After living in France and the USA, Mendel Gurewitz, who was born in Brooklyn in 1974, has lived with his family in Offenbach since 1998. The rabbi heads the Jewish community, which has around 700 members, and was subjected to anti-Semitic abuse last Friday, January 1, 2021. He and his family were violently insulted as they left the synagogue. As the rabbi himself reports, thanks to the courageous intervention of neighbors, the attacker, a drunken resident, was quickly apprehended.
Mayor Dr. Felix Schwenke picked up the phone on this occasion and had the rabbi personally describe what had happened. Schwenke assured Gurewitz of the solidarity of the city and the magistrate.
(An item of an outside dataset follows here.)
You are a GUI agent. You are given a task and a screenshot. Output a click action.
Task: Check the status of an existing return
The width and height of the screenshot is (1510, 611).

Even if expressions of solidarity are often of little help in specific individual cases, they are nevertheless important for the general mood. "The rabbi is one of us, an Offenbacher. He is welcome here and must be able to move freely and safely," says Schwenke, making it unmistakably clear what applies to him and all members of the municipal council.
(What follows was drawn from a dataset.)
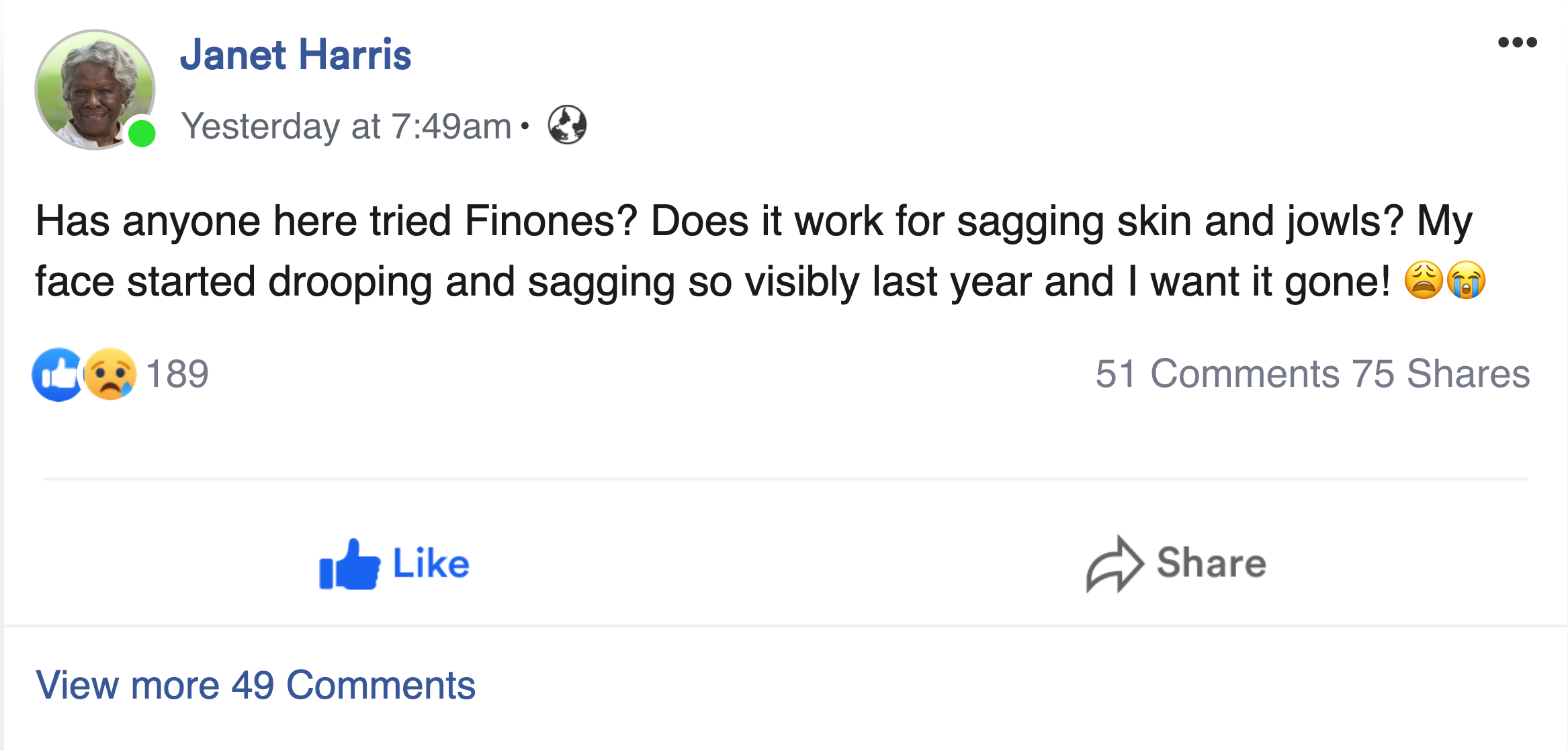View the 189 reactions count
This screenshot has height=751, width=1568.
[x=177, y=374]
"I am proud and happy to live here with my family," emphasized the rabbi in a telephone conversation with the Lord Mayor. It was very important to him to express this. Attacks of this kind are always shocking, Gurewitz also wrote on his Facebook page, especially in Germany in 2021, but he was overwhelmed by the reaction of his neighbors, residents and passers-by, with people from different backgrounds defending him, the rabbi. "Offenbach is a good city, with the best people," said Gurewitz in his post.
"I'm glad that the neighbors reacted the way they did. That's exactly what matters: not looking away, but helping. Anyone who engages in anti-Semitic ranting must feel that not only the city council, but also the majority of people, civil society, does not want this," concluded Dr. Schwenke.